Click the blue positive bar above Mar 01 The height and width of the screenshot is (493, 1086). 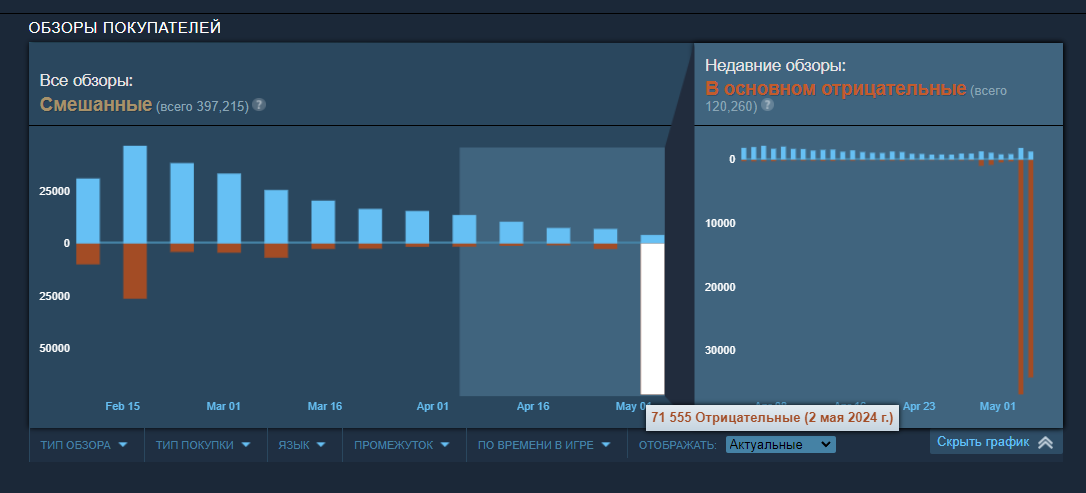[x=229, y=208]
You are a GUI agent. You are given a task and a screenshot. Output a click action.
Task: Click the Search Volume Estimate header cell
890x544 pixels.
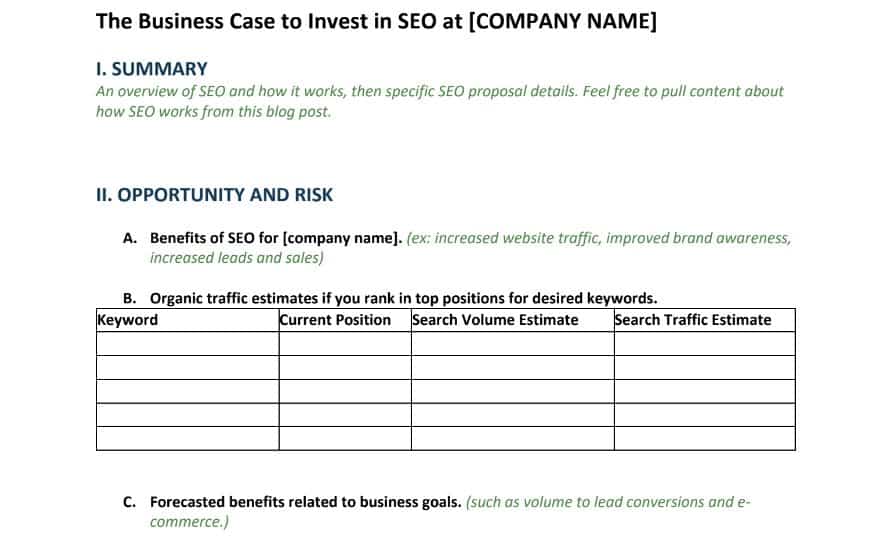point(513,320)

--------------------------------------------------

Starting at the line that contains "You are a GUI", write out every line through the final line of the entries, word for word; skip any pictures.

▶ [Answer box]:
You are a GUI agent. You are given a task and a screenshot. Output a click action.
Task: Click the Search Volume Estimate header cell
890x544 pixels.
point(513,320)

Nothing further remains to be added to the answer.